A team of researchers led by Serena Sanna and Cisca Wijmenga at the University of Groningen in the Netherlands and Mark McCarthy at the University of Oxford, UK, have addressed this issue using an analytical approach called Mendelian randomization in which genetic variants are treated as manipulations that define experimental groups (1). They have used this technique to show that the microbiome can cause metabolic dysfunction.  

The team also suggested a mechanism by which this occurs: changes in microbial production of short-chain fatty acids (SCFAs). SCFAs are metabolites, or nutritional compounds, that bacteria in the gut microbiome produce. These metabolites are known to act as nutrients for the intestinal cells in the gut and are considered to be associated with decreased risk for chronic disease (2-5). 
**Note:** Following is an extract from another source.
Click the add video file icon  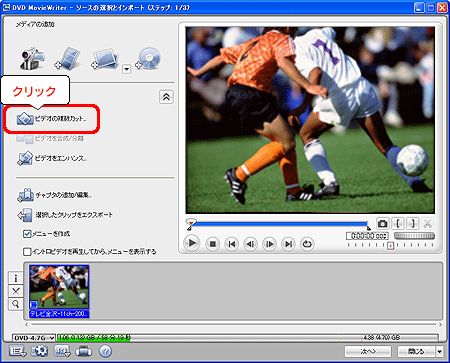(68, 59)
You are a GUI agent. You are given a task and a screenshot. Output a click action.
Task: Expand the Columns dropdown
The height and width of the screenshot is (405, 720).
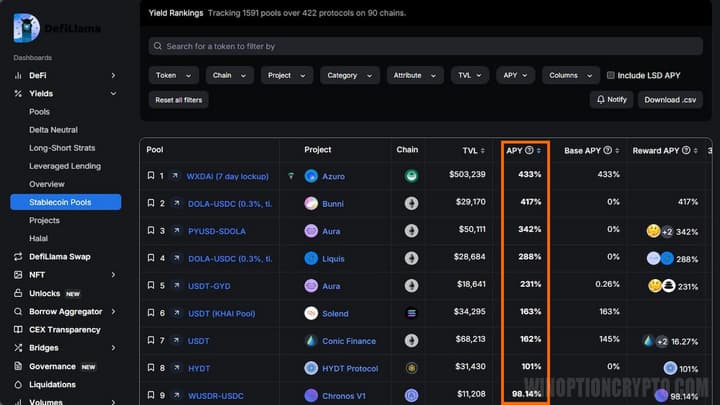(x=570, y=75)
The metabolic health of nearly 1,000 people in the Netherlands was found to correlate with the presence of certain bacteria and bacterial metabolic pathways. Most notably, higher fecal levels of butyrate — one type of SCFA produced by gut microbes — predicted better insulin responses. So, the more butyrate your gut is producing, the better your body is able to control your blood sugar. 

The study also showed that participants’ genes partially predicted the level of butyrate production in the gut and predicted each individual’s microbiome structure more broadly, a finding that was then confirmed in a different group of more than 4,000 individuals.  
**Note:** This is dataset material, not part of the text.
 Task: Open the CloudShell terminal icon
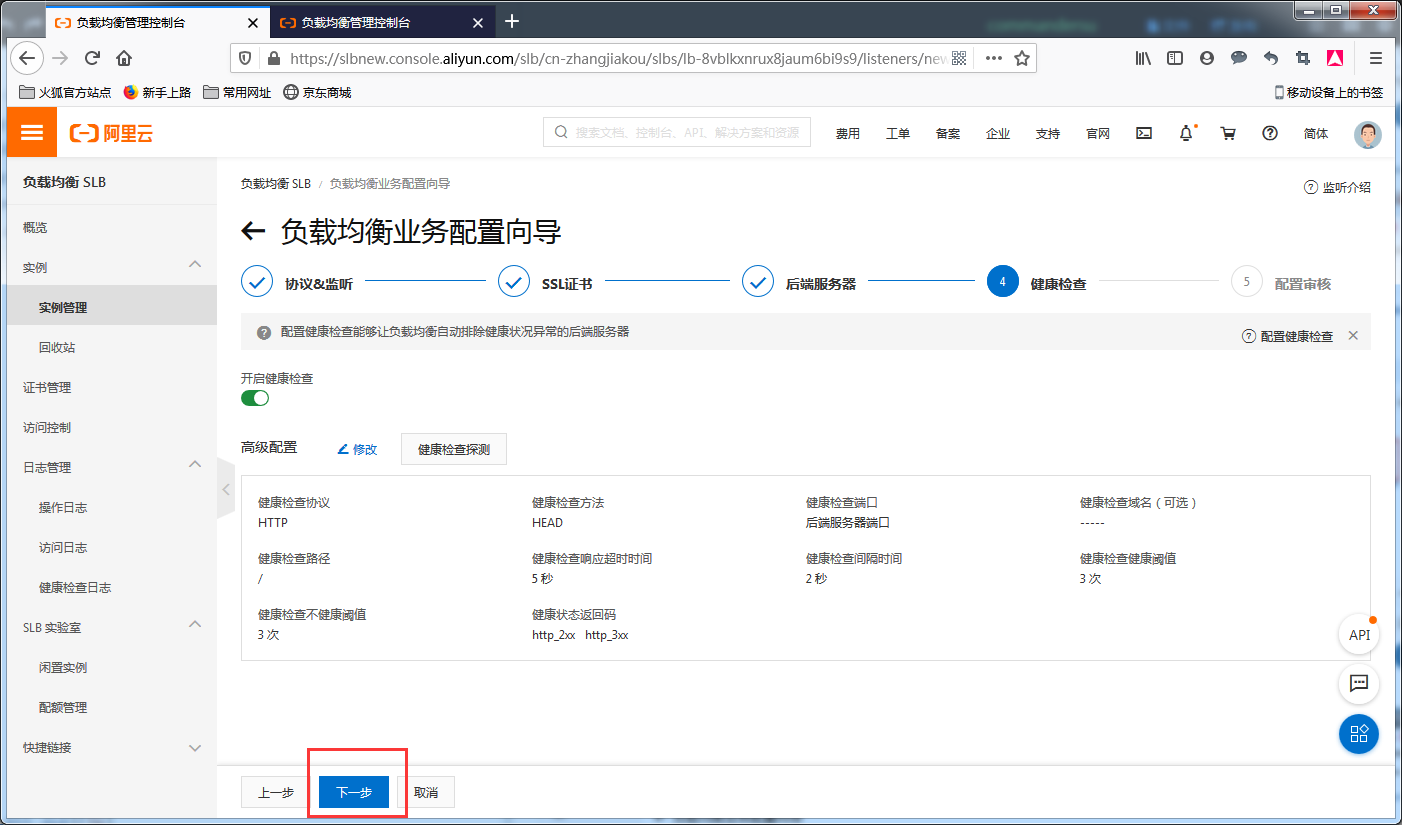click(x=1143, y=132)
Then came the test of causality. If altered insulin sensitivity changes the microbiome (rather than the microbiome disrupting insulin pathways in the body), all genetic factors known to influence insulin sensitivity should also predict a person’s butyrate production. But they did not. This suggests that genes associated with both microbiome structure and insulin responses influence gut microbiomes, which in turn disrupt insulin signalling. The team also found that genetic variants causing abnormal production or absorption of another bacteria-derived SCFA, propionate, increased risk of type 2 diabetes.  

These findings pave the way for more personalized treatments of metabolic disease. Scientific advancements, such as those described in the publication shared here, are key to refining personalized nutrition approaches. Integrative Phenomics is constantly working to find evidence-based personalized diet and lifestyle strategies through which we can address the individual microbiome, therefore impacting long-term health.  
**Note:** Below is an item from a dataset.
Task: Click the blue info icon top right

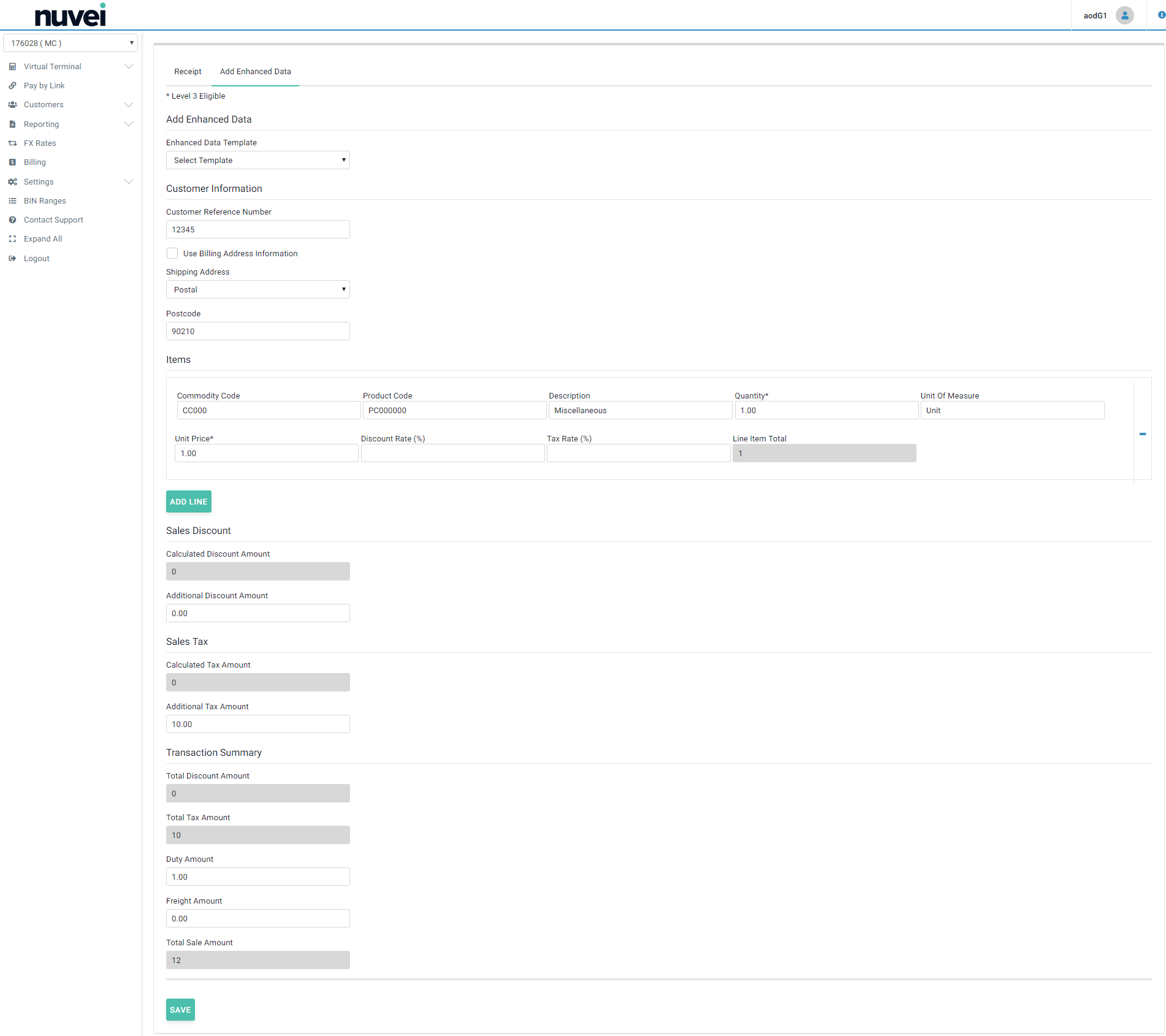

1. Sanna, S., van Zuydam, N.R., Mahajan, A. et al. Causal relationships among the gut microbiome, short-chain fatty acids and metabolic diseases. Nat Genet 51, 600–605 (2019). https://doi.org/10.1038/s41588-019-0350-x 
2. Hamer HM, Jonkers D, Venema K, Vanhoutvin S, Troost FJ, Brummer R-J . (2008). Review article: the role of butyrate on colonic function. Aliment Pharmacol Ther 27: 104–119. 
3. Louis P, Hold GL, Flint HJ . (2014). The gut microbiota, bacterial metabolites and colorectal cancer. Nat Rev Microbiol 12: 661–672. 
4. Arora T, Sharma R, Frost G . (2011). Propionate. Anti-obesity and satiety enhancing factor? Appetite 56: 511–515. 
5. Frost G, Sleeth ML, Sahuri-Arisoylu M, Lizarbe B, Cerdan S, Brody L et al. (2014). The short-chain fatty acid acetate reduces appetite via a central homeostatic mechanism. Nat Commun 5: 3611.